From the Market Master

It should come as no surprise that writer Michael Pollan, who often writes about food, is also a good and serious cook — serious because he cannot help but connect his own adventures in the kitchen to the important issues he writes about most of the time. His new book, Cooked, is on the shelves this week and apparently flying off of them (yea!). In it, Pollan tells us about his own mastering-the-art journey at the feet of some of this country’s best chefs and cooks.

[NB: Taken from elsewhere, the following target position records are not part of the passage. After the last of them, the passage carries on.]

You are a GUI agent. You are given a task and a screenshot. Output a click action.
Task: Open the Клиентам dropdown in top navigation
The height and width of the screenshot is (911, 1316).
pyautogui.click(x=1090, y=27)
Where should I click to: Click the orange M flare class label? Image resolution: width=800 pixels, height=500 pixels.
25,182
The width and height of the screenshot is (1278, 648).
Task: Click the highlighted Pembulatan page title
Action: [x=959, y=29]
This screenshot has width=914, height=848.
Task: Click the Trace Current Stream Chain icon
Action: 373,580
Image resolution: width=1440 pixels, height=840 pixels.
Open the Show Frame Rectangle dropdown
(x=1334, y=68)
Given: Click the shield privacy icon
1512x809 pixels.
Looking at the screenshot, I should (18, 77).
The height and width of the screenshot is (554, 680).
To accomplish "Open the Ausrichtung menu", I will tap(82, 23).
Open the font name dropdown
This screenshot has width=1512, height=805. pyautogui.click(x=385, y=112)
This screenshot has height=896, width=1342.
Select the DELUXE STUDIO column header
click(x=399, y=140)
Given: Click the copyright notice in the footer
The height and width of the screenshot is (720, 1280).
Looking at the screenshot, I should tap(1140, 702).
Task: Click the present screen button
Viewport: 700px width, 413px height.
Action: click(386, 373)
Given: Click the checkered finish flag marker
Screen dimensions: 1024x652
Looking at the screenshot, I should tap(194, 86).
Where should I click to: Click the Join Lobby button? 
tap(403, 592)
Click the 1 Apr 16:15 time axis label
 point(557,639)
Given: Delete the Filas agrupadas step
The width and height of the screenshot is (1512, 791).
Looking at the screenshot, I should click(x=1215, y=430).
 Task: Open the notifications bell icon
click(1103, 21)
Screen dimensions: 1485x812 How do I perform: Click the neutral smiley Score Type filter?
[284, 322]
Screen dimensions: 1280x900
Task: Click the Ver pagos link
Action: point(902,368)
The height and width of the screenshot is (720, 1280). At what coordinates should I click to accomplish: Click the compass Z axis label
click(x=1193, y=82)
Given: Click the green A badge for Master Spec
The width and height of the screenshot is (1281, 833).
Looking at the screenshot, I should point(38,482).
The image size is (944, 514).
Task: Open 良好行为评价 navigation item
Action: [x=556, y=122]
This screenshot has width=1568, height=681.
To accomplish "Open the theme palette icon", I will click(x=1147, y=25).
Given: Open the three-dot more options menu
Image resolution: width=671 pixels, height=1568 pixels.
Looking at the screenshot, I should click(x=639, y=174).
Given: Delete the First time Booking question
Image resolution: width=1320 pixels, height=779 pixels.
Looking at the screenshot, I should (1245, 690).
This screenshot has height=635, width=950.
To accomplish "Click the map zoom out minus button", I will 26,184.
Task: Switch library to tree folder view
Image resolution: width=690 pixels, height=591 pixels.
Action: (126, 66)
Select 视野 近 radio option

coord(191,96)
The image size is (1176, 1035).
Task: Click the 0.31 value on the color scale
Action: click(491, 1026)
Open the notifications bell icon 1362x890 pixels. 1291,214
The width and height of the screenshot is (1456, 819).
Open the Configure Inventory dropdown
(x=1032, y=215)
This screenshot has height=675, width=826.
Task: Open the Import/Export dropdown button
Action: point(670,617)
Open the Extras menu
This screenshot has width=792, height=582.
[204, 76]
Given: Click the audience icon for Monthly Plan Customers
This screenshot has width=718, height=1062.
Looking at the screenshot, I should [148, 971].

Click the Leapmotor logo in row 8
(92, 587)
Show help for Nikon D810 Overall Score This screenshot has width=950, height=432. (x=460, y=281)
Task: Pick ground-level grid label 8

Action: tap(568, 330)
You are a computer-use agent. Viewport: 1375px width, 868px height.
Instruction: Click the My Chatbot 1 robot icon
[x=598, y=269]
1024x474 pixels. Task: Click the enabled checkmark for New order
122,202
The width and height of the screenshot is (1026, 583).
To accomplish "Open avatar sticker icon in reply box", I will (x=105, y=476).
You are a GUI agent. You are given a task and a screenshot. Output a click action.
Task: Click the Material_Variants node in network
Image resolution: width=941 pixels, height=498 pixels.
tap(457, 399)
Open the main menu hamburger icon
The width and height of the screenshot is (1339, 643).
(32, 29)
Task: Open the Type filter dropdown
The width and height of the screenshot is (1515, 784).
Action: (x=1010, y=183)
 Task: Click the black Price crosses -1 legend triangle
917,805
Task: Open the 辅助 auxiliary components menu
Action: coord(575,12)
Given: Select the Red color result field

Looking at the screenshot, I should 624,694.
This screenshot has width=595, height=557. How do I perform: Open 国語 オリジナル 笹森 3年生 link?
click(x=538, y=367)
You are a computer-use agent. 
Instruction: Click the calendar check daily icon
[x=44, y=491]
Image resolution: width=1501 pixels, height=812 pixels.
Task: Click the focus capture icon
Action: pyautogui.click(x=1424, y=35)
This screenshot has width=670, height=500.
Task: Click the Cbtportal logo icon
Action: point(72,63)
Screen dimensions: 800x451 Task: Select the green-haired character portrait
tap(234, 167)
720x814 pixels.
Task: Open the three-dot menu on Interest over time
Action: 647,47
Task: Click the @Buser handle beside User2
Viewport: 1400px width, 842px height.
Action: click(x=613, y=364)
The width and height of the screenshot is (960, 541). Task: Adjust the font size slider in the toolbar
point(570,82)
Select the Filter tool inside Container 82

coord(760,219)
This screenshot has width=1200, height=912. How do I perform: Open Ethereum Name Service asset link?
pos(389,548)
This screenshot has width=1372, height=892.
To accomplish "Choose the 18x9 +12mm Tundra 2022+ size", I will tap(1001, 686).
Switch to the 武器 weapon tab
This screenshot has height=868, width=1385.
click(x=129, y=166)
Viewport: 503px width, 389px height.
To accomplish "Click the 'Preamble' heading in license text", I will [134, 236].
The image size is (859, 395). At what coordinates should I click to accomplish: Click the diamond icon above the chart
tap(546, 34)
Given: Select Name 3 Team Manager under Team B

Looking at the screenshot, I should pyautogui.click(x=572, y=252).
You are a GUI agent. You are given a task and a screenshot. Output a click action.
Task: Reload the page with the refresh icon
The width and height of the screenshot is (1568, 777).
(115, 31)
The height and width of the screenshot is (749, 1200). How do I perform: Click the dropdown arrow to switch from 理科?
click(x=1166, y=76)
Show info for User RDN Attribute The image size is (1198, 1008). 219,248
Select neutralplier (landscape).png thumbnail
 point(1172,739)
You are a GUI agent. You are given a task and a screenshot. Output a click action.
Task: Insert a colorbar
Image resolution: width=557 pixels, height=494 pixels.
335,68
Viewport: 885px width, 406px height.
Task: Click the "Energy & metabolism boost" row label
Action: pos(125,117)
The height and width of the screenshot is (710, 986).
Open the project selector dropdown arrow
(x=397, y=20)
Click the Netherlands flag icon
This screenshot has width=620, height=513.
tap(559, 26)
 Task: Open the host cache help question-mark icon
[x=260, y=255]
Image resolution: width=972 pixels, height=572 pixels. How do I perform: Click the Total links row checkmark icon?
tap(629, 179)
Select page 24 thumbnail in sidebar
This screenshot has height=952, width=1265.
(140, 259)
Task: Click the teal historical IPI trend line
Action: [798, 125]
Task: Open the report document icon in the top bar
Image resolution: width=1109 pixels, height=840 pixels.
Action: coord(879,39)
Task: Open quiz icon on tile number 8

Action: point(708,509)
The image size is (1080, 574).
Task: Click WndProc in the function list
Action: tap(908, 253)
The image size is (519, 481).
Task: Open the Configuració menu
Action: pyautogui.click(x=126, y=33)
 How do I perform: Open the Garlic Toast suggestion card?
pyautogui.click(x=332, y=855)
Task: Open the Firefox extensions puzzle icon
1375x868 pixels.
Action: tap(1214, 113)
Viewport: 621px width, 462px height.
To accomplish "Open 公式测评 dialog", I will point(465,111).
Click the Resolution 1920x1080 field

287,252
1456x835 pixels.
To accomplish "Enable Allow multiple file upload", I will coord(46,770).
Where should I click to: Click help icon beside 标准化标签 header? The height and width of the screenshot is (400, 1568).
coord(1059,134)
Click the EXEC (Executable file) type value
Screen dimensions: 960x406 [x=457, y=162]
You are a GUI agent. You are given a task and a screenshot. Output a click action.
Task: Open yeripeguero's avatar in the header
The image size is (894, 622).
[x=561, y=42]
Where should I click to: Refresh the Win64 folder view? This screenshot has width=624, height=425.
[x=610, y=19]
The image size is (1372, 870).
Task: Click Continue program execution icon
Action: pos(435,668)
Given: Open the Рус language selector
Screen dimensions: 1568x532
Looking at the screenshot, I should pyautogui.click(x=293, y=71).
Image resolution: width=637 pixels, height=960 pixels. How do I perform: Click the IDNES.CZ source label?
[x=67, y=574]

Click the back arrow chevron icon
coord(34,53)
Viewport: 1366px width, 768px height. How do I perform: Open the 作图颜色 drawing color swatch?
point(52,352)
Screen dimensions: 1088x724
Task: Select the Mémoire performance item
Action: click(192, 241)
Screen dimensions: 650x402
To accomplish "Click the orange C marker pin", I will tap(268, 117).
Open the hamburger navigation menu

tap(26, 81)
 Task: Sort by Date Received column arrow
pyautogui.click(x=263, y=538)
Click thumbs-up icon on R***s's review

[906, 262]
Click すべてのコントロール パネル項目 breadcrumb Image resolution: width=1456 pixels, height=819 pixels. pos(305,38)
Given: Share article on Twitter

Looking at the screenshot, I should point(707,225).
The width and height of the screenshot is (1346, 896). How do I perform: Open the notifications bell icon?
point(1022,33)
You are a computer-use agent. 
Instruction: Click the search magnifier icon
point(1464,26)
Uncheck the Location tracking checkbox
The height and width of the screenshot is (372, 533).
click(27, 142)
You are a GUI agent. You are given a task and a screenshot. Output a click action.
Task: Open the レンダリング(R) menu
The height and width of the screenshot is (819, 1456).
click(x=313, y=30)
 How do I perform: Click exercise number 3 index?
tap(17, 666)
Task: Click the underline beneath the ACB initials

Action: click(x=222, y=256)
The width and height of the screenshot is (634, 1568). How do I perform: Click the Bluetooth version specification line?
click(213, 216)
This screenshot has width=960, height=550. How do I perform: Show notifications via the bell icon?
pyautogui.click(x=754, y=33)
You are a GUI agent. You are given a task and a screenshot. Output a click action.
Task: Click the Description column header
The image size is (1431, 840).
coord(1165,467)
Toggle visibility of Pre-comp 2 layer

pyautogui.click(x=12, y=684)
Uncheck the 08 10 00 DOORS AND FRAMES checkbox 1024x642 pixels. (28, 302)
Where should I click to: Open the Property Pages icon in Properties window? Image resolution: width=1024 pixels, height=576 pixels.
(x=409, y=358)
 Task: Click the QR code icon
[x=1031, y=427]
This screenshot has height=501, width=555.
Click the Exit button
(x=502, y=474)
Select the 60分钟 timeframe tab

The following is an excerpt, and though I have tried many times over the last five years to say this, nobody says it better:

At a certain point in the late middle of my life I made the unexpected but happy discovery that the answer to several of the questions that most occupied me was in fact one and the same.

Cook.

Some of these questions were personal. For example, what was the single most important thing we could do as a family to improve our health and general well-being? And what would be a good way to better connect with my teenage son? … Other questions were slightly more political in nature. For years I had been trying to determine (because I am often asked) what is the most important thing an ordinary person can do to help reform the American food system, to make it healthier and more sustainable? Another related question is, how can people living in a highly specialized consumer economy reduce their sense of dependence and achieve a greater degree of self-sufficiency? And there there were the more philosophical questions, the ones I’ve been chewing on since I first started writing books. How, in our everyday lives, can we acquire a deeper understanding of the natural world and our species’ peculiar role in it? You can always go to the woods to confront such questions, but I discovered that even more interesting answers could simply be had by going to the kitchen.

Amen! I can’t wait to read this book. I am sure I will be quoting it and elaborating on it for the next few weeks.